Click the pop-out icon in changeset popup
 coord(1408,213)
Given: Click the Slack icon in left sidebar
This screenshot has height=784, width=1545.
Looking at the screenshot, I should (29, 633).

■ Activity: Without altering a single word, reproduce the entries above.

■ Written answer:
Click the pop-out icon in changeset popup
 coord(1408,213)
Given: Click the Slack icon in left sidebar
This screenshot has height=784, width=1545.
Looking at the screenshot, I should (29, 633).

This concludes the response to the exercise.